With a few important exceptions, Hungarian does not have grammatical gender or a grammatical distinction between animate and inanimate.

Articles

Hungarian has definite and indefinite articles. The definite article, a, changes to az before a vowel. The indefinite article is egy, an unstressed version of the word for the number “one”.

Articles are invariable (i.e. not marked for number, case, etc.)

Adjectives

Adjectives precede nouns (a piros alma ‘the red apple’) and have three degrees: positive (piros ‘red’), comparative (pirosabb ‘redder’) and superlative (a legpirosabb ‘the reddest’).

If the noun takes the plural or a case, an attributive adjective is invariable: a piros almák ‘the red apples’. However, a predicative adjective agrees with the noun: az almák pirosak ‘the apples are red’. Adjectives by themselves can behave as nouns (and so can take case suffixes):

Melyik almát kéred? – A pirosat. – Which apple would you like? – The red one.

Adverbs

Adverbs in Hungarian can be derived from adjectives as well as verbs.

The suffix -an/-en/-n is used to form adverbs of manner from adjectives. -l, -lag/-leg and -ul/-ül are also used to derive adverbs from some adjectives.

There is also a suffix, -va/-ve, which is used to derive adverbs from verbs. Its nearest English equivalent is the -ing form in a present participle (rather than a noun):

Úszva jött ide. – He came here swimming.

Pronouns

Hungarian has a complex system of pronouns that are, as nouns, highly inflected. There are personal pronouns (én, te), possessive (enyém, tied), reflexive (magam, magad), reciprocal (egymás), and demonstrative pronouns (ez, ily).

Personal pronouns in Hungarian also have 18 cases (like the nouns), although not all of the forms are used nowadays.

Verbs

Verbs in Hungarian are conjugated according to two tenses (past and present), three moods (indicative, conditional and imperative subjunctive), two numbers (singular or plural), three persons (first, second and third) and definiteness.

The present tense is unmarked, and the past is formed by using the suffix –t or –tt. Future may be expressed with the present tense (usually with a word defining the time of the event: holnap ‘tomorrow’) or by using the auxiliary verb fog (similar to the English ‘will’), followed by the infinitive.

The indicative mood and the conditional mood are used both in the present and the past tenses. The imperative mood is used only in the present tense.

Verbs have verbal prefixes, which are also known as coverbs. Most of them define the direction of movement: lemegy “goes down”, felmegy “goes up”. Some verbal prefixes give an aspect to the verb, such as the prefix meg-, which generally marks telicity.

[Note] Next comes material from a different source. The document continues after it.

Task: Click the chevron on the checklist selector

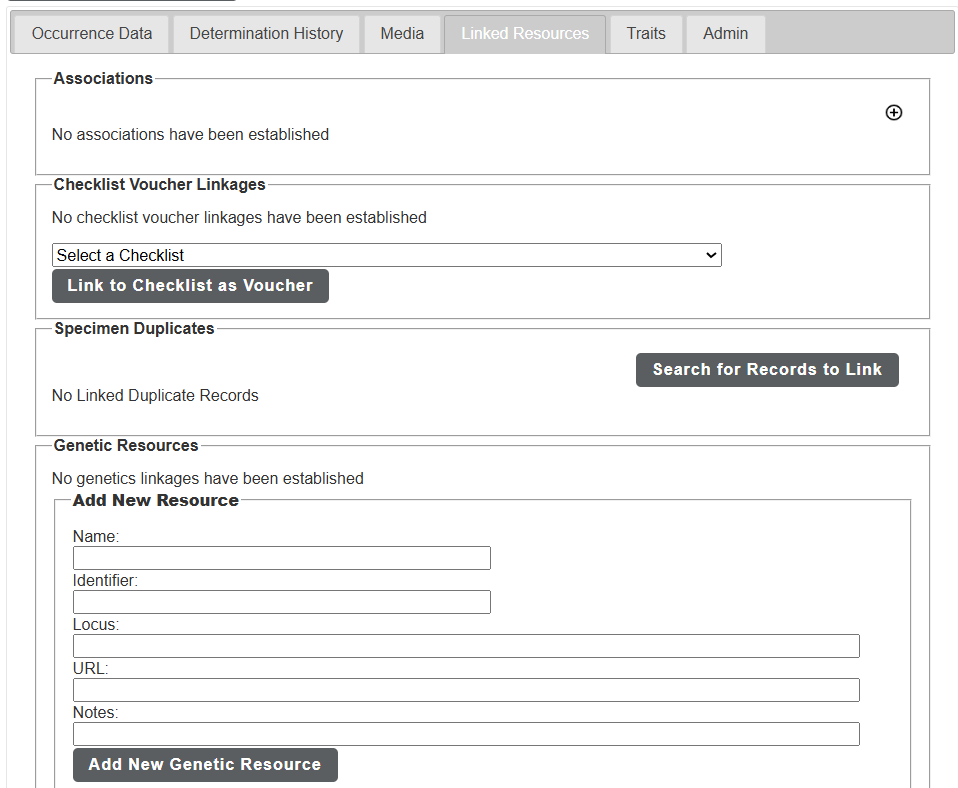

Vowel harmony also plays a major role in verb conjugations. All Hungarian verb conjugations (as well as postpositions and possessive suffixes, for that matter) can be thought of as ‘templates’ into which vowels are inserted.

Based on the nature of a verb’s infinitive, which always ends in ‘-ni’, one can create a generic ‘template’, which has mostly consonants. The vowels are then inserted into the ‘template’ according to the rules of vowel harmony, based on the categorization of the vowel in the verb root (front, back, rounded, unrounded).

Word order

Neutral Hungarian sentences have a subject–verb–object word order, like English. Hungarian is a null-subject language and so the subject does not have to be explicitly stated. Word order is determined not by syntactic roles but rather by pragmatic factors. Emphasis is placed on the word or phrase immediately before the finite verb.

Prepositions/Postpositions

In Hungarian, postpositions are used instead of prepositions. They perform roughly the same role, but they are placed after the word they modify. For example:

Az auto a ház előtt van – The car is in front of the house.

Some of the common Hungarian postpositions are: alatt, fölött, között, felé, kívül, helyett, nélkül, után.

Final words

This is a very brief overview of Hungarian grammar. To truly master it, you will need to study each of the parts of speech in much more detail. However, this overview will hopefully give you a general idea of the Hungarian grammatical system and the main points you should consider when learning.